Il vecchio mi considerò ora con più interesse.

-Mia moglie è morta per colpa sua. L’ha fatta abortire mentre io ero disperso. La megera circuiva le donne sole e le faceva sedurre da un cugino che era anche il suo amante. Quando erano incinte, si offriva poi di aiutarle proponendo loro di cedere in cambio il bambino. Per preservare il loro onore, diceva lei.  Per il suo scellerato patto con il diavolo, dico io. Quanti bambini, con questo sistema, fece nascere e vendette! E le donne che non stavano ai patti le faceva abortire spesso macellandole. Lei , mia moglie, è stata purtroppo fra queste.-

Col dorso della mano si asciugò delle lacrime e osservò severo i miei occhi.

-Come mai nessuno l’ha denunciata?- Gli chiesi sorpreso e tremante, finalmente consapevole del mio segreto infantile.

Il vecchio mi lanciò un’occhiata piena di rimprovero.

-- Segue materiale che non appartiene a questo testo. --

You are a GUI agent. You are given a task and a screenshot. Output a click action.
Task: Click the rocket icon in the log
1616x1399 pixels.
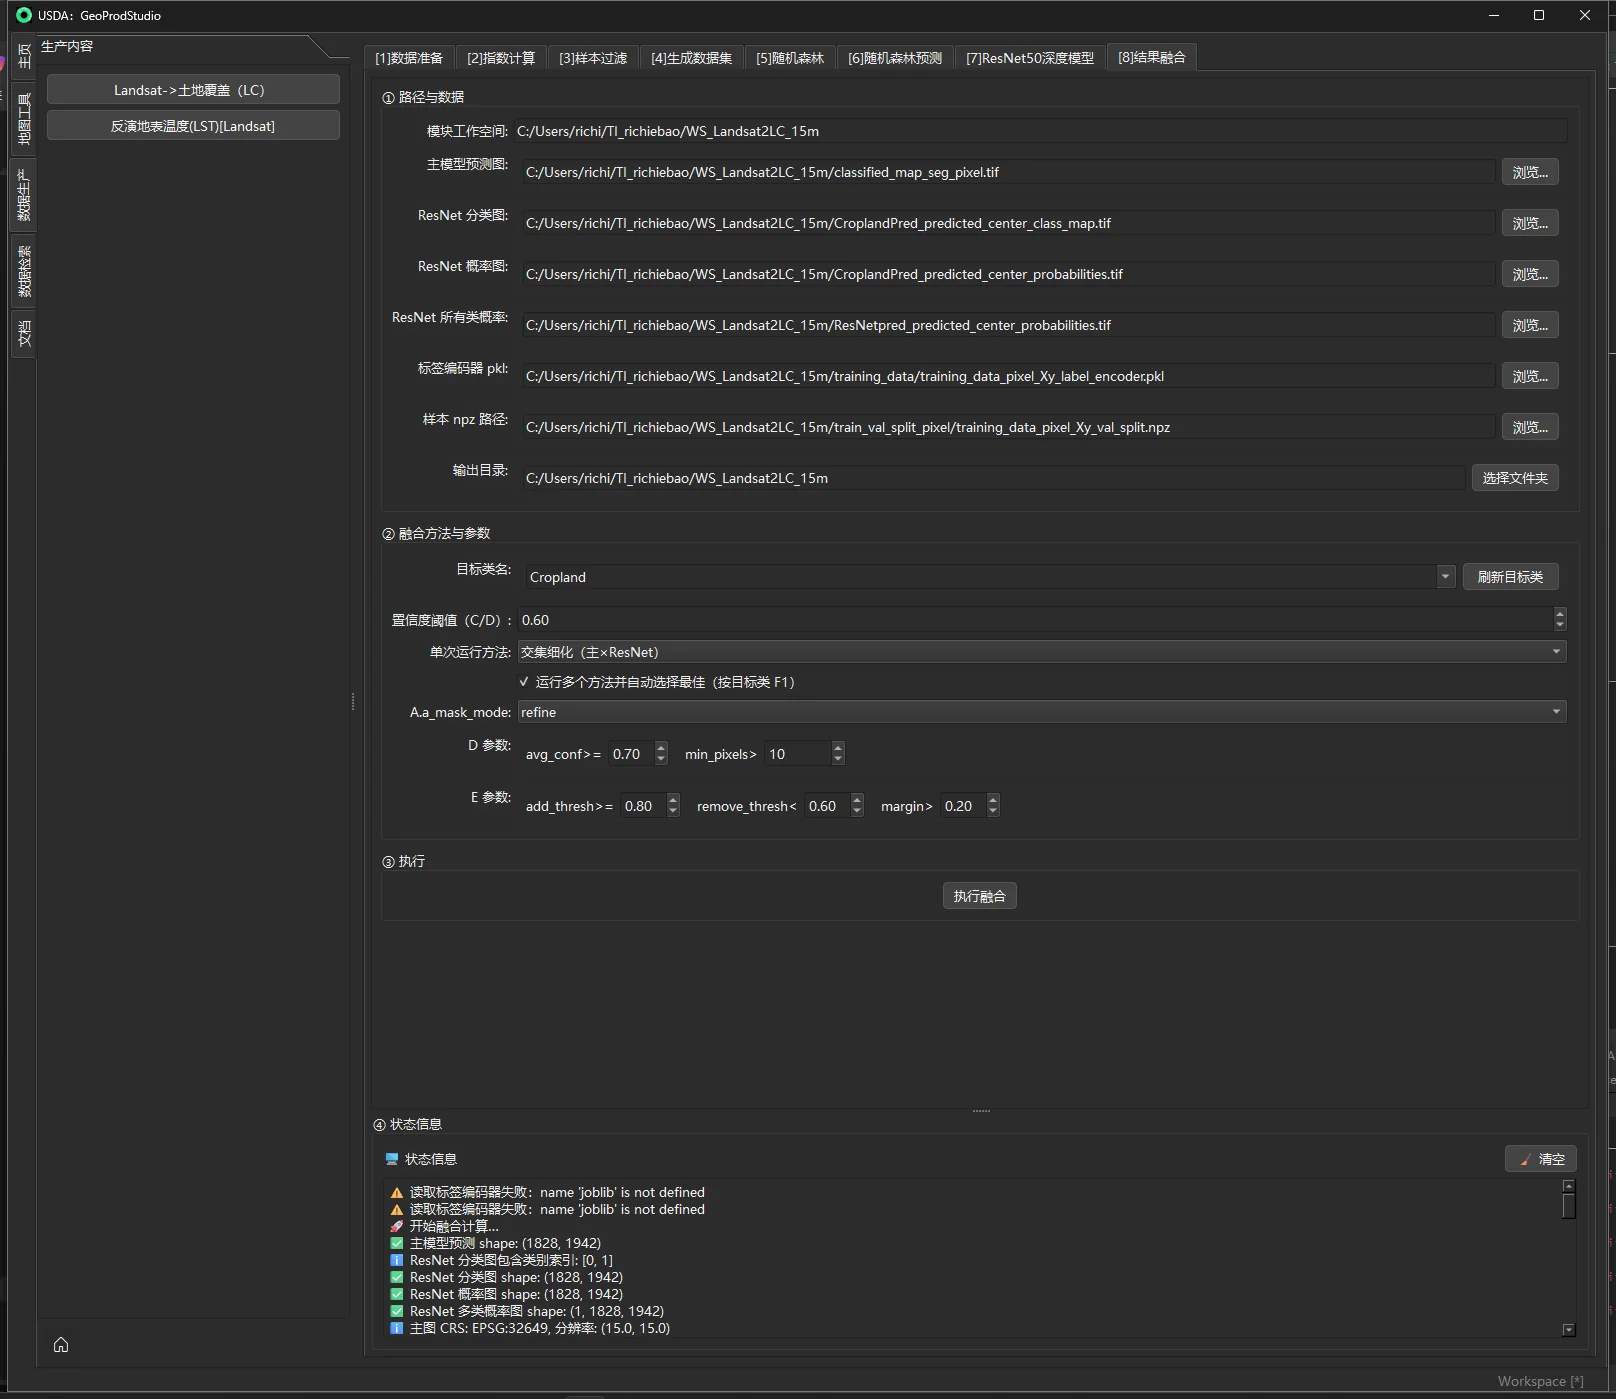(396, 1226)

-Nessuna di quelle donne l’avrebbe fatto e, in effetti, nessuna lo fece perché l’ignoranza era tanta in quel tempo. E poi la guerra, la confusione, la paura. Quando ritornai dalla prigionia e seppi la verità io volevo trovarla, la Santogna. Non solo per vendicare la morte della mia donna ma per vendicarle tutte. Purtroppo non c’era più. Si era come volatilizzata, aveva cambiato aria e pelle. Qualcuno mi sussurrò all’orecchio che si era trasferita in un piccolo centro della Sicilia, altri invece, più informati, mi dissero che era partita per il continente, al seguito delle truppe alleate. Spero solo che il diavolo l’abbia ricompensata col suo inferno.-

Lo salutai turbato. Quella verità mi aveva scosso.

Alla fine del vicolo mi voltai come spinto da una forza sovrumana, evocatrice, diabolica.

Il canile era scomparso e la grotta era intatta come ai tempi della mia infanzia. Dalla porta socchiusa lei, la Santogna, dai capelli di Medusa, mi apostrofava con un ghigno satanico e beffardo.

-Perché mi guardi così? – Mi gridava da lontano. –Ho riempito di angeli il cielo. Ho trasformato donne sterili in madri generose. Ho ricucito verginità lacerate. Ho riparato onori compromessi. Chi più di me merita il paradiso? Chi più di me è santa?-

Mi mostrava delle mani paffute e bianche dalle unghie di rapace lunghe e ricurve, laccate di un rosso vivo. Rosso sangue.